The president’s bold diplomacy with Pyongyang has not produced a breakthrough on the Korean peninsula as yet, but it has at least opened new possibilities, which the rigid approach of previous administrations precluded. In the Arab world, meanwhile, the president’s peace initiatives have recently paid a surprising dividend with the announcement last week that the United Arab Emirates would normalize relations with Israel. In return, Israeli Prime Minister Benjamin Netanyahu has agreed to postpone plans to annex the West Bank.
This is cold comfort to the Palestinians, who have made their feelings of betrayal by the UAE known. But realistic diplomacy is not about making everyone happy—it’s about pursuing stability, and the deal between Israel and the UAE brokered by the Trump administration is a significant advance in that direction.
Ironically, the Middle East failures of the last two administrations readied the stage for President Trump’s success. The Iraq War launched by the Bush administration (with the support of Democrats like Joe Biden, of course) destroyed the Saddam Hussein regime that had kept a check on Iranian power. More than that, it destabilized Iraq, and ultimately Syria as well, in ways that created channels for wider Iranian influence. The Obama administration then exacerbated these conditions with the JCPOA “Iran Deal” that further loosened restraints on the Islamic Republic. Bush’s war and Obama’s idea of peace both built-up Iranian power.
The expanding reach of Tehran in turn changed strategic calculations for Gulf states like the Emirates. UAE joined Saudi Arabia in a bloody proxy war with Iran over Yemen. Now, as a more peaceful kind of balancing, UAE is strengthening its relationship with Israel, the heaviest counterweight to Iran. More choice of partners means more freedom in the tangled politics of the Persian Gulf, and UAE’s opening to Israel will also in the long run give the Emirates more room to maneuver with Saudi Arabia.
Improved relations with the United States are another obvious attraction for UAE. Israel, for its part, also has anti-Iranian coalition-building in mind, as well as finally putting an end to the now archaic and ritualized hostility of the Arab world to Israel’s very existence. For Arab autocrats the Palestinians were for decades a convenient distraction from discontents at home, a focus for moral outrage. That ploy has begun to wear thin, however, even as Israel’s neighbors find themselves increasingly compelled to devote their attention to the regional ambitions of Iran, Russia, and Turkey.
The internal and external politics of the Arab states have moved away from the disposition that had made the Palestinians so prominent.
The collapse of the Israeli left over the past two decades has altered the terms of engagement with the Arab world as well: the prospect of any generous deal for the Palestinians appears negligible, and the possibility may have been a phantom of the liberal imagination all along. But while such a possibility was at least conceivable, it encouraged the Arabs to hold out. Today everyone knows the “Two-State Solution” is a mirage, and why let a mirage stand in the way of real strategic and economic interests?

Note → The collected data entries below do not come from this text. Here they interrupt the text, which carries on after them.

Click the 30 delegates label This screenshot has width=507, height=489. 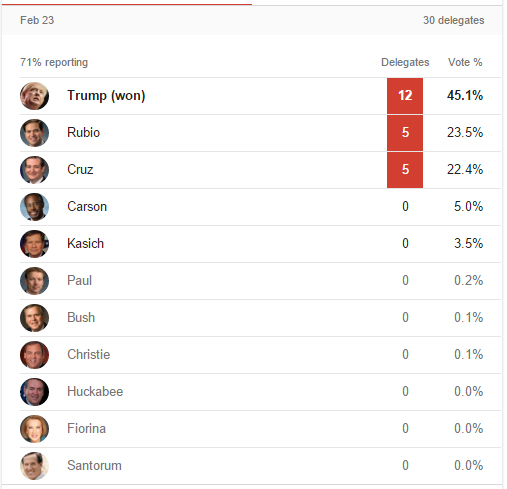453,20
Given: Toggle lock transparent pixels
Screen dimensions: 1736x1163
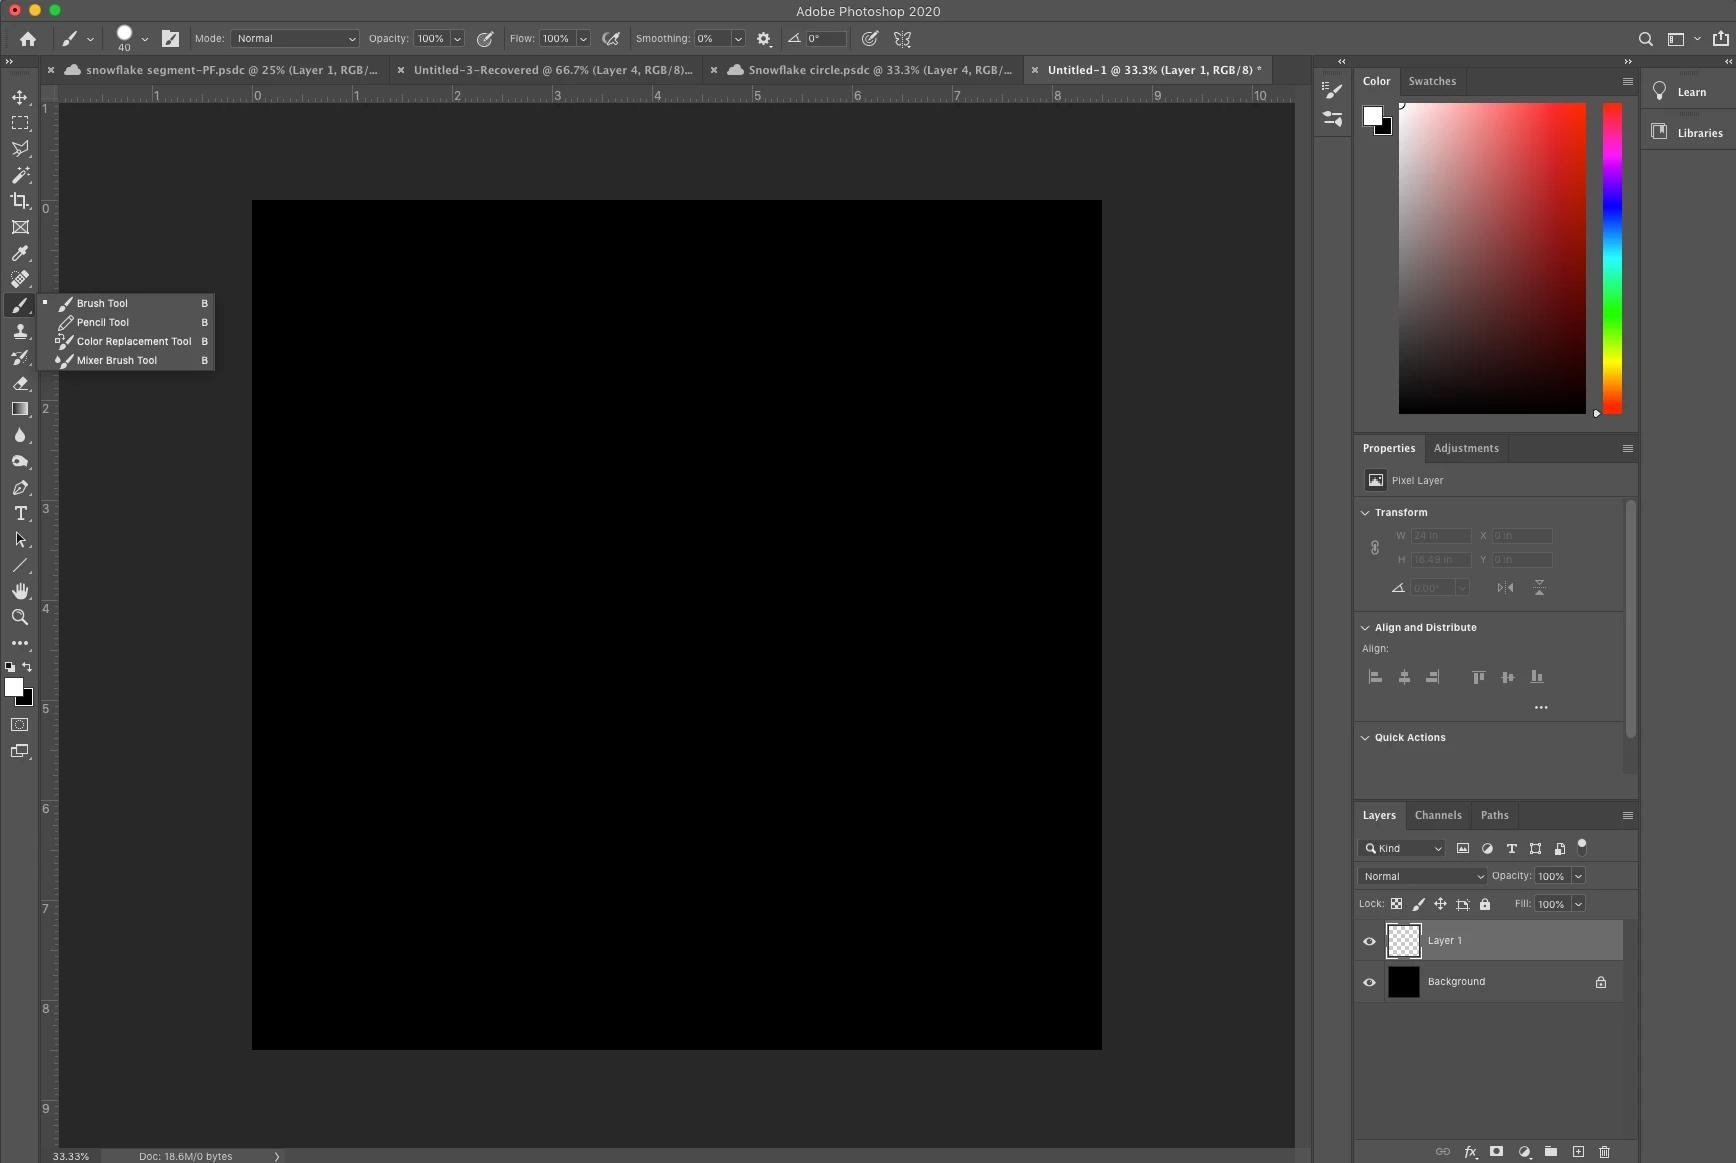Looking at the screenshot, I should click(1396, 904).
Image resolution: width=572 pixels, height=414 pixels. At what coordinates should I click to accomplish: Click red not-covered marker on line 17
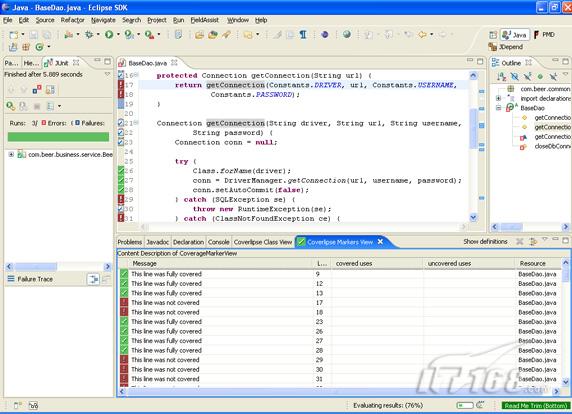coord(121,85)
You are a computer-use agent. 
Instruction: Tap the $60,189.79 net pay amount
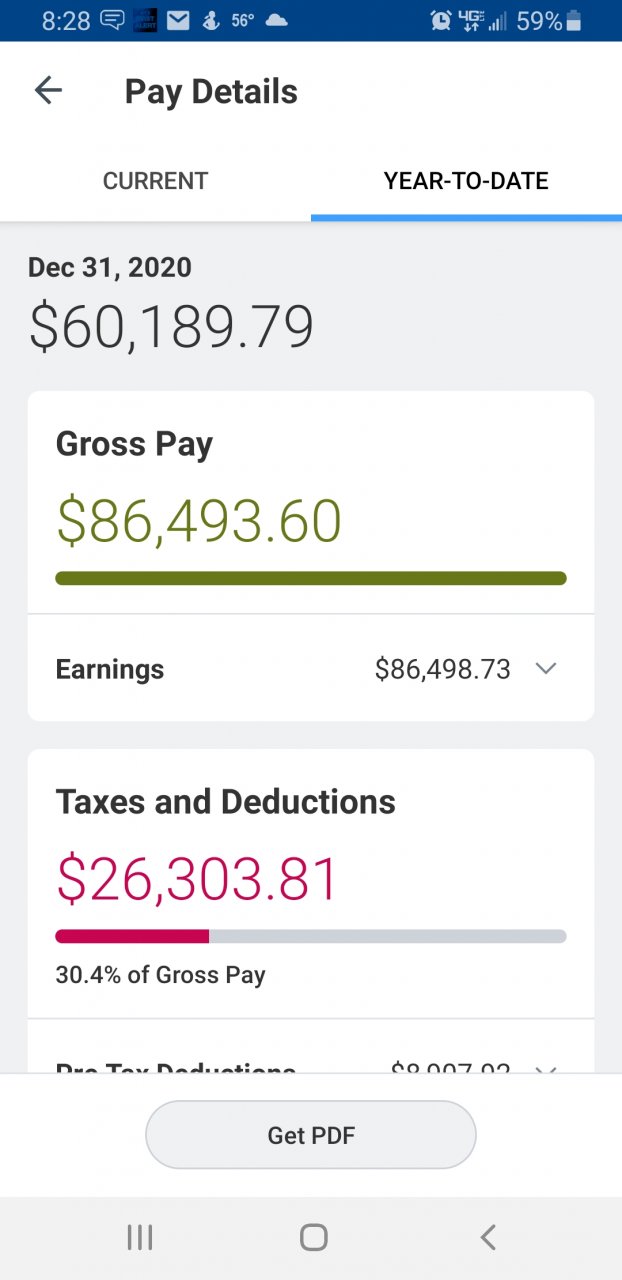coord(171,327)
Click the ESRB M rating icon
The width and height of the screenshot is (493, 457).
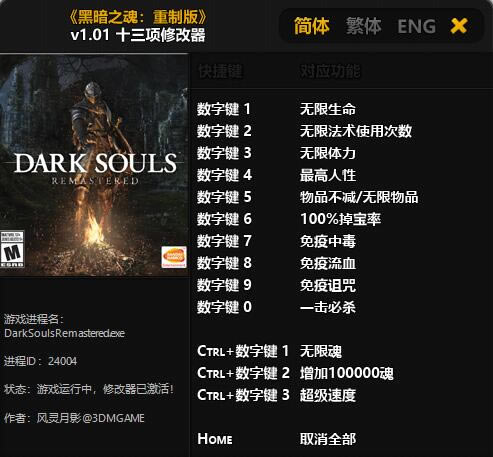click(x=12, y=249)
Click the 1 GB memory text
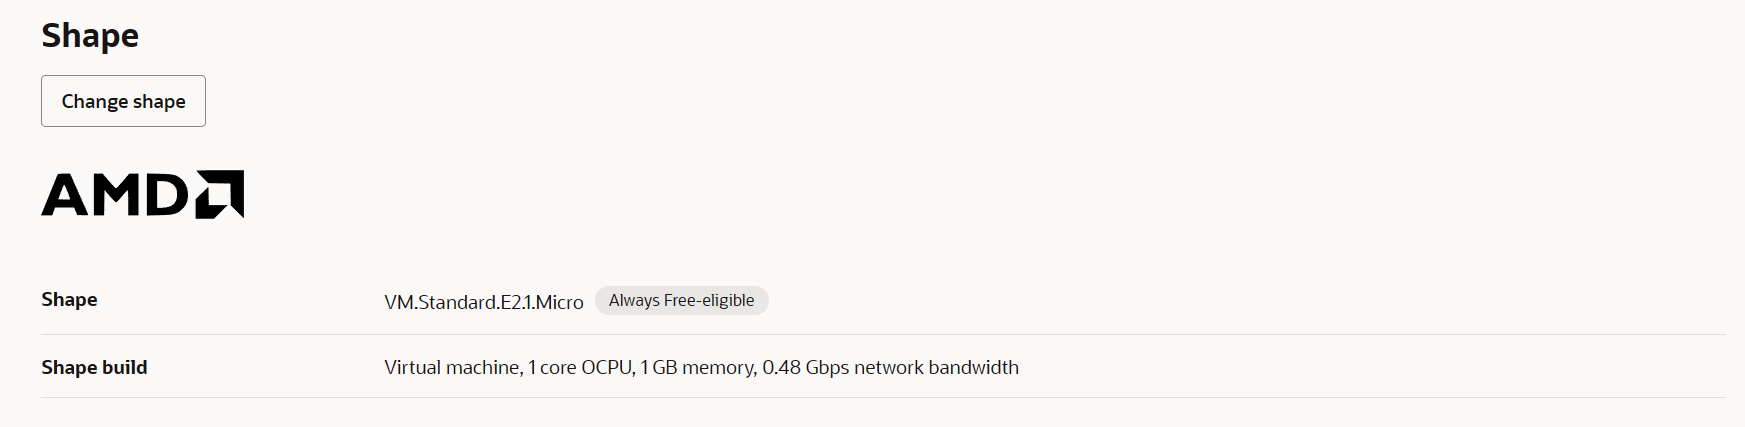1745x427 pixels. click(699, 367)
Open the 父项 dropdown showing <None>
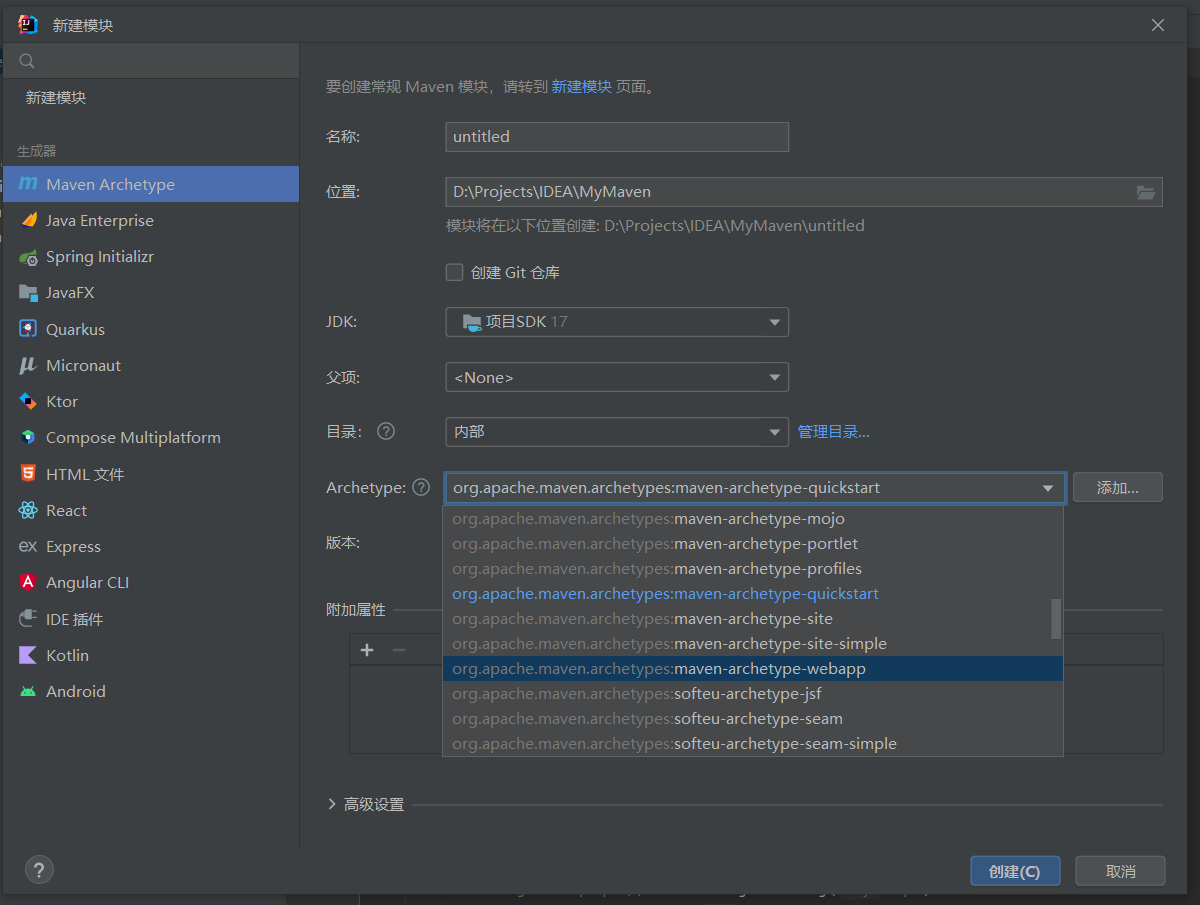Viewport: 1200px width, 905px height. coord(616,377)
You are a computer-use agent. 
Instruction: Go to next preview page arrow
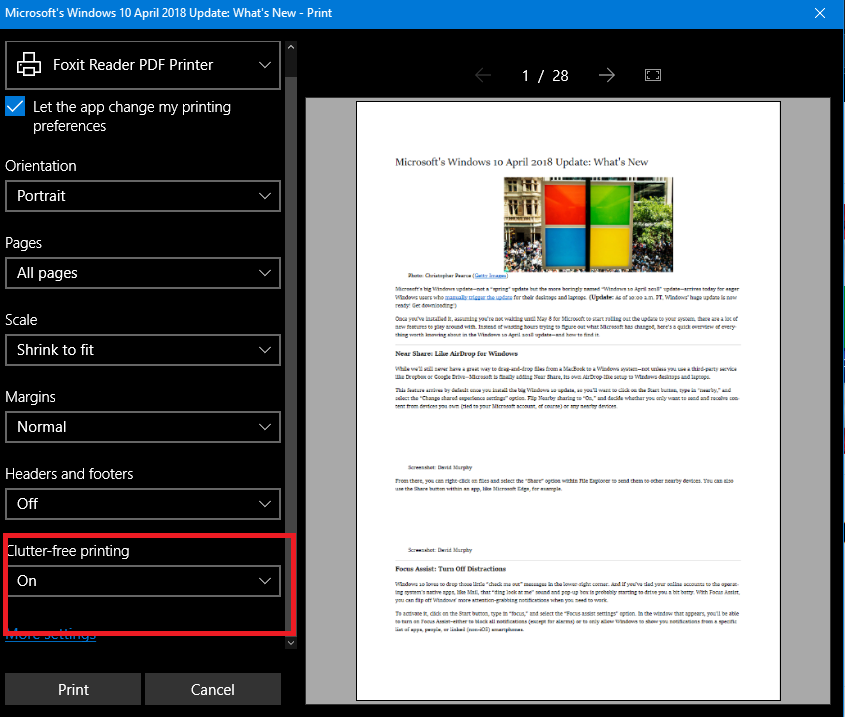[x=606, y=76]
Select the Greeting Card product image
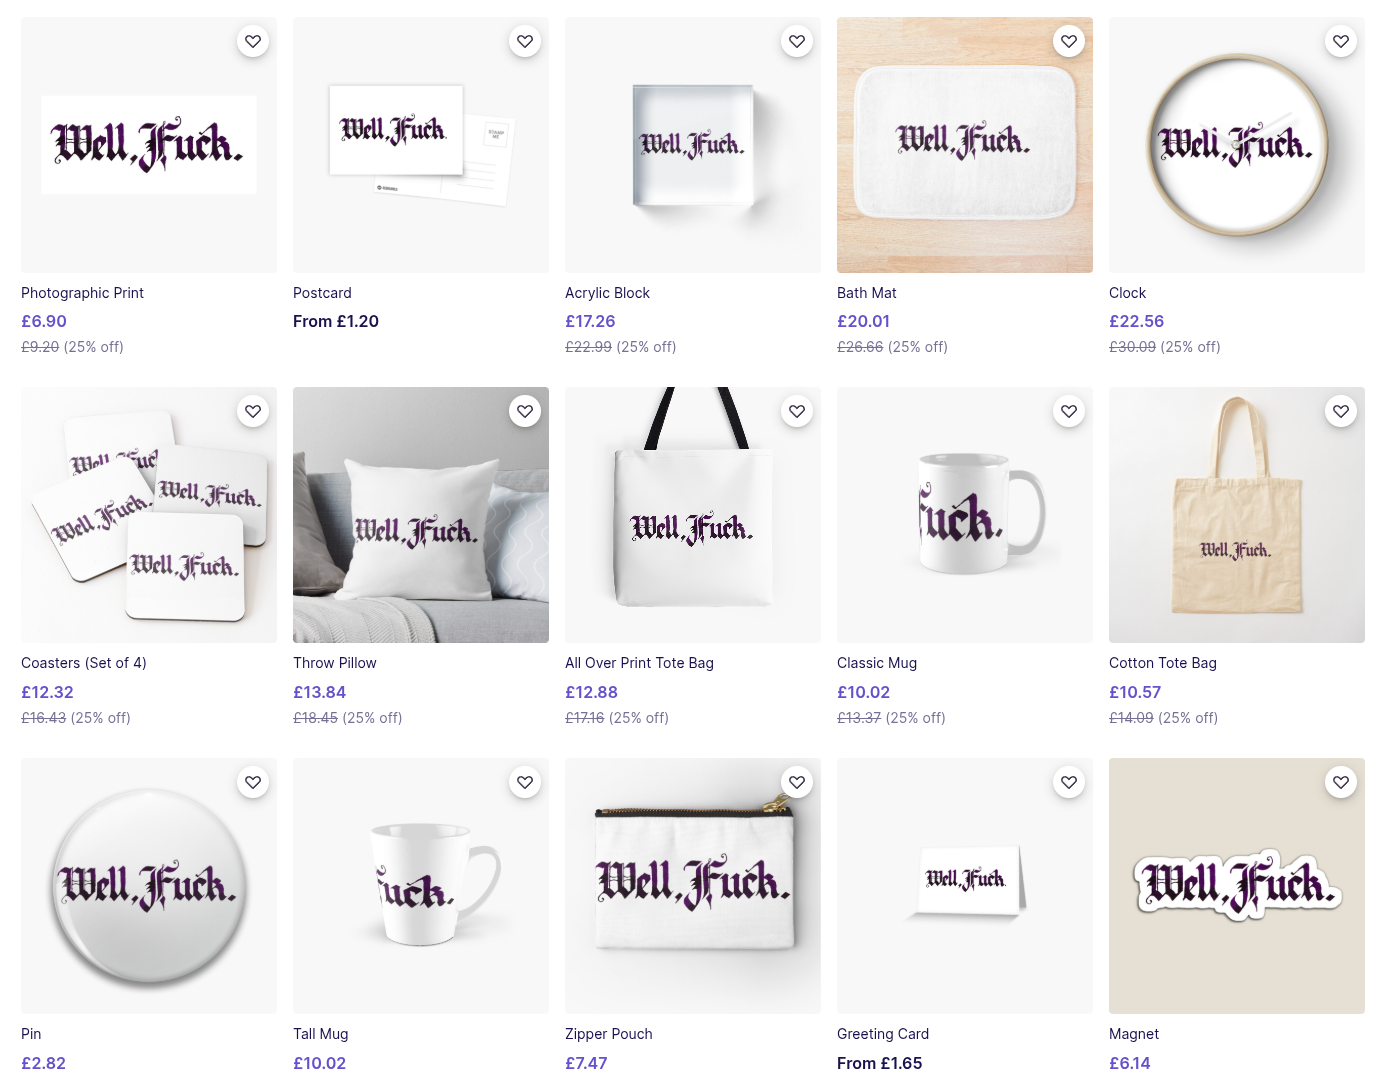The height and width of the screenshot is (1083, 1395). 965,886
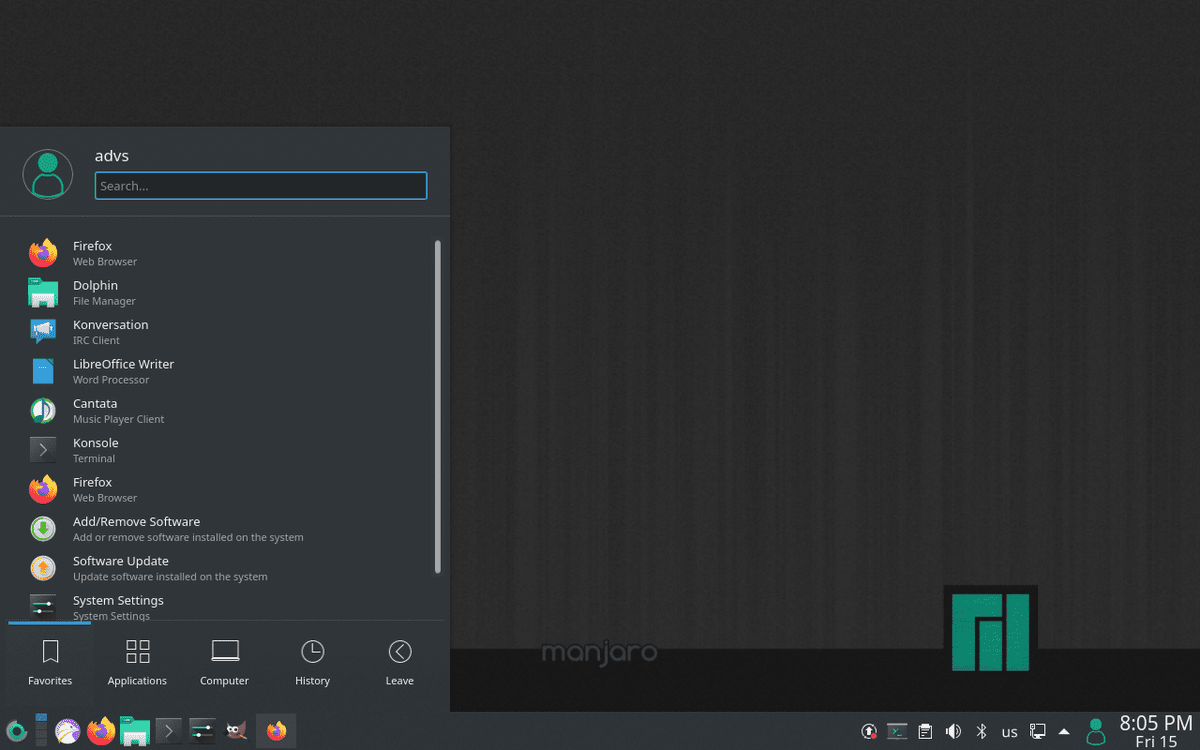Click the Bluetooth icon in system tray

click(x=981, y=731)
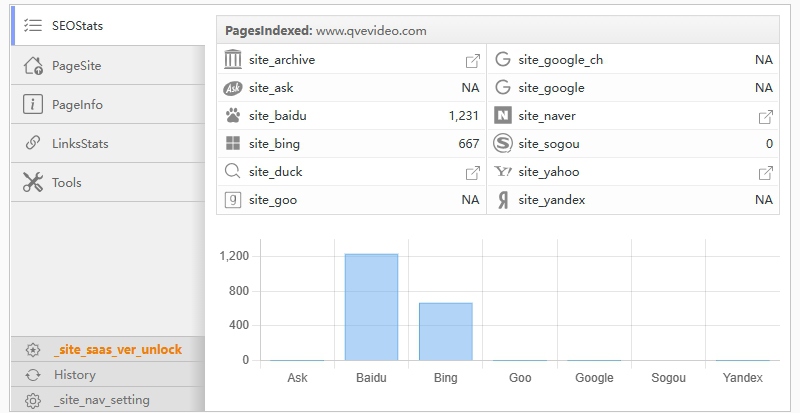Go to LinksStats section
800x413 pixels.
[x=80, y=144]
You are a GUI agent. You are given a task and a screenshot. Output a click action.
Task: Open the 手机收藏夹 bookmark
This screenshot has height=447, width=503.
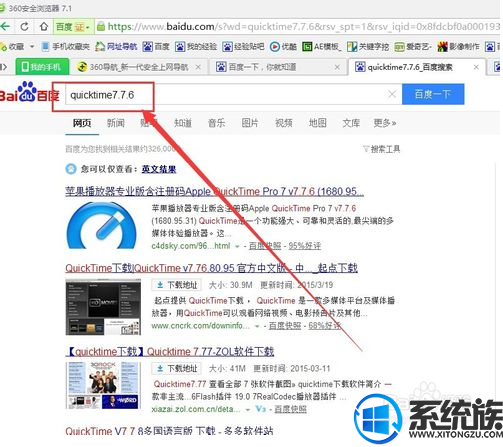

For the Arab states, the latter include carefully managing a transition away from their over-dependence on oil, in an era when spikes in petroleum prices can be offset by the increase in shale oil production by the United States. The oil states now have to live with a price ceiling that is also a limit on their political clout at home and abroad. And they have long known that their dependence on oil is a profound vulnerability, one for which there may be no cure, but that can at least be ameliorated through technological development and trade. Israel is an invaluable partner for both purposes.
What the Trump administration has done is to harness these developments for the purpose of greater peace, and if it appears that what the administration has not done is at least as important as what it has done, in considering what it has accomplished here, that is no less to the credit of the president and his team.
Had Hillary Clinton or a Republican like Mitt Romney or Jeb Bush been in the White House these past three years, the U.S. would have followed the same playbook of meddlesome and counterproductive intervention that the George W. Bush and Obama administrations employed. There would be regime change in Damascus or a vigorous ongoing attempt at one, and American policy experts would be incessantly busy with their attempts to micromanage and artificially balance the region’s powers along with the ideological baggage that smart Americans with no “skin in the game” always bring to world affairs.
Donald Trump can succeed where the others fail because he is transactional, not ideological, and he looks out for the American interest—which is peace through stability—rather than trying to bring about peace through perfection, as ideology and technocratic hubris demand.